In the small world of venture capitalists and the early-stage companies that they fund, basic human-resources departments are often lacking, and a loosey-goosey attitude toward HR issues often remains as the companies grow into tech giants. When it comes to preserving the tech boys’ club, blame-the-victim procedures are much more insidious than the so-called pipeline problem, in which women aren’t interested in studying math and science.
You can groom all the women you want for tech and venture-investing jobs, but if they’re patronized, dismissed or told that they are ultimately responsible for the fates of their antagonizers, they won’t want to stay.
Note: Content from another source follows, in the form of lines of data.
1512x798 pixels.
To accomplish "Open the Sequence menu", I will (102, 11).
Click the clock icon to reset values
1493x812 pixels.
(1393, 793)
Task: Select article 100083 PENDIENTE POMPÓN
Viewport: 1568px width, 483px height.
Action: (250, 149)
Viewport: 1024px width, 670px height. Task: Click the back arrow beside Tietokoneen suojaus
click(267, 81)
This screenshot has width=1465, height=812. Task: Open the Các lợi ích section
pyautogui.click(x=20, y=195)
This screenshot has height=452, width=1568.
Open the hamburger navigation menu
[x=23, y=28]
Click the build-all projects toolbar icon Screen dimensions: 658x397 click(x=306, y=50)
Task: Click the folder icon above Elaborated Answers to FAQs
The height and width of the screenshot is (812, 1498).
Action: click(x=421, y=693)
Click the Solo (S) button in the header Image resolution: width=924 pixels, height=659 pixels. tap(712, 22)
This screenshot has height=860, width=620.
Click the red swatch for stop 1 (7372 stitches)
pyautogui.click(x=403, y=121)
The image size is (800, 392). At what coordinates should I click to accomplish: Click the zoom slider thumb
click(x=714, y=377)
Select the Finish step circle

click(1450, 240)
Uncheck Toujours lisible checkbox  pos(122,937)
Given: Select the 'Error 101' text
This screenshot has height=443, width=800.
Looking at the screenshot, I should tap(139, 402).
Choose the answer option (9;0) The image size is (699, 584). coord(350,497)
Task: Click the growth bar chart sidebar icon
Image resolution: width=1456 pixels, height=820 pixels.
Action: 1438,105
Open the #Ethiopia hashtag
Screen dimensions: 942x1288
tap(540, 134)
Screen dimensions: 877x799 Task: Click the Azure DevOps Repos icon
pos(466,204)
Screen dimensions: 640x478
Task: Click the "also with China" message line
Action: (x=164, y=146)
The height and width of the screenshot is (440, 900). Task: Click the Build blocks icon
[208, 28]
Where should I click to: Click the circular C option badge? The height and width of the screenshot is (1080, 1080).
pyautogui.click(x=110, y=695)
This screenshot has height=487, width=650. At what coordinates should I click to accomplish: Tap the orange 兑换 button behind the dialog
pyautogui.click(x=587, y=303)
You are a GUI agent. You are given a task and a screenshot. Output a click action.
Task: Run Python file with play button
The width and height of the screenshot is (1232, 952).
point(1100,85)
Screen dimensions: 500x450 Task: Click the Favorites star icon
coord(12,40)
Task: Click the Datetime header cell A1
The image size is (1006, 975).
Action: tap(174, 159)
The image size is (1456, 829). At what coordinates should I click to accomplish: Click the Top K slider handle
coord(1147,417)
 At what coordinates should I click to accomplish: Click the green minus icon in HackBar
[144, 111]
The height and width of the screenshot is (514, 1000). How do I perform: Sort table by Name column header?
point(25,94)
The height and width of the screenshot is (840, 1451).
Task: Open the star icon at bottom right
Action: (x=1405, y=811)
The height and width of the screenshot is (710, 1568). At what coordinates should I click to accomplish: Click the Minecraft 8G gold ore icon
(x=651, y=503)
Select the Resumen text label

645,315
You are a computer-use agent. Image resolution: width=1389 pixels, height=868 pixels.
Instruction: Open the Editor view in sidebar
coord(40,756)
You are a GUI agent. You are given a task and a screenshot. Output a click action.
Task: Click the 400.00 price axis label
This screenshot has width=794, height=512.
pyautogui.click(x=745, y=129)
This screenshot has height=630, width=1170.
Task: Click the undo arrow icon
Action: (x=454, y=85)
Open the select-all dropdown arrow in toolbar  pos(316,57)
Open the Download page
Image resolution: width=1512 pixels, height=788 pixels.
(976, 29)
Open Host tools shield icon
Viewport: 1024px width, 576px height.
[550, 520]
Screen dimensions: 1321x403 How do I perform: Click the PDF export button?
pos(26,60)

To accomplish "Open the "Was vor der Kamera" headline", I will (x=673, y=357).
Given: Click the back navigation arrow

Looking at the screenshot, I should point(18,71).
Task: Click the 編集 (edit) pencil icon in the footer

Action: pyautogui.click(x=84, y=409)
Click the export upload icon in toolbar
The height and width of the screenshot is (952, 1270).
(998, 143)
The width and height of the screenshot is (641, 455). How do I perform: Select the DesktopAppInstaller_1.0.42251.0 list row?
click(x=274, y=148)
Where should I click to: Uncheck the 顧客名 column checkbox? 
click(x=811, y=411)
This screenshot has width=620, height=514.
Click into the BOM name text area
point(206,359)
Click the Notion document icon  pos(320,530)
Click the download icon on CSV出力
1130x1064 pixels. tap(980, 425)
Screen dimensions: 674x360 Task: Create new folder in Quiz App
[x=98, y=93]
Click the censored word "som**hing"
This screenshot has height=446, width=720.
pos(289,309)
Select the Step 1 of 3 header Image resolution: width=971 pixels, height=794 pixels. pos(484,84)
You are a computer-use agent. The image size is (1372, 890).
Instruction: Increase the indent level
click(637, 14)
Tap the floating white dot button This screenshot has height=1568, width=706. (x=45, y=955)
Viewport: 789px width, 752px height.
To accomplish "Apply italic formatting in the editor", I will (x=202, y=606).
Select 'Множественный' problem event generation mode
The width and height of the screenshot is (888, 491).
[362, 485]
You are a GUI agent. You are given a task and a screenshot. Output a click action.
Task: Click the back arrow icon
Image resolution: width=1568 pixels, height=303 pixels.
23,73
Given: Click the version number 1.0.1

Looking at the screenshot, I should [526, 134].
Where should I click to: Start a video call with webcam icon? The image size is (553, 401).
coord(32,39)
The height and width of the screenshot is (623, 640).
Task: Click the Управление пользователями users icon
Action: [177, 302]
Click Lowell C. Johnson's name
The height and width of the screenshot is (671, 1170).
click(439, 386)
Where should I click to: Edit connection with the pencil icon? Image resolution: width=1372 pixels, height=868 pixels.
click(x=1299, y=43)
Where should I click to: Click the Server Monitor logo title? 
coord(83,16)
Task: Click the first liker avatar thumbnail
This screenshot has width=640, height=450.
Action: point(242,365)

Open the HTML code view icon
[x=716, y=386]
Coincidentally, a woman unrelated to the Pao case, Julia Ferraioli, wrote a blog post last week about a series of excruciating experiences in her first engineering job that almost ran her out of the industry. Here’s one:
“One of my peers decided that it would be oh-so-funny to sneak up behind me, grab me around the waist, and tickle me.
“The first time it happened, I asked him not to repeat it, that it made me uncomfortable. The second time, I told him to stop. The third time, I talked to my manager. The fourth time, I talked to my manager’s manager.
“The Tickler laughed every time I told him to stop; he saw my right over my own body as laughable. His desire for amusement outweighed my need to feel secure in my work environment. My colleagues were sometimes present during these incidents, but no one intervened, or spoke up on my behalf.
“My conversations with the management chain were equally disheartening as the inaction of my colleagues. They explained it away with good-natured teasing, team camaraderie, and warned me about ostracizing myself from the group. After all, my gender already created a wall between me and the team, and I didn’t want to make that worse!”
The common thread that runs through the stories of both Vassallo and Ferraioli is that they were encouraged — implicitly or explicitly — to stay quiet about the way they’d been treated. Complaints were thought to be bad for “the team.”
If being on the team means giving up basic respect and safety, no wonder so few women want to make the bargain.
Silicon Valley isn’t purely bad. Ferraioli, who’s now at Google, says she’s found an engineering job she loves, with people who respect her. Vassallo, who was described by her Kleiner colleagues as a world-class investor, still serves on boards and acts as an independent adviser.
Unfortunately, most tech companies are way more comfortable attacking the pipeline problem, donating money to educational programs that draw women into the kind of math and science classes that feed into technology jobs. Apple just donated $50 million to this effort. Kleiner partner John Doerr often says something must be done to bring more women into his profession.
But if these companies want women in their ranks, they need to do more for the women they’ve already hired. They need to create a workplace where women want to be.
Katie Benner is a tech columnist with Bloomberg View.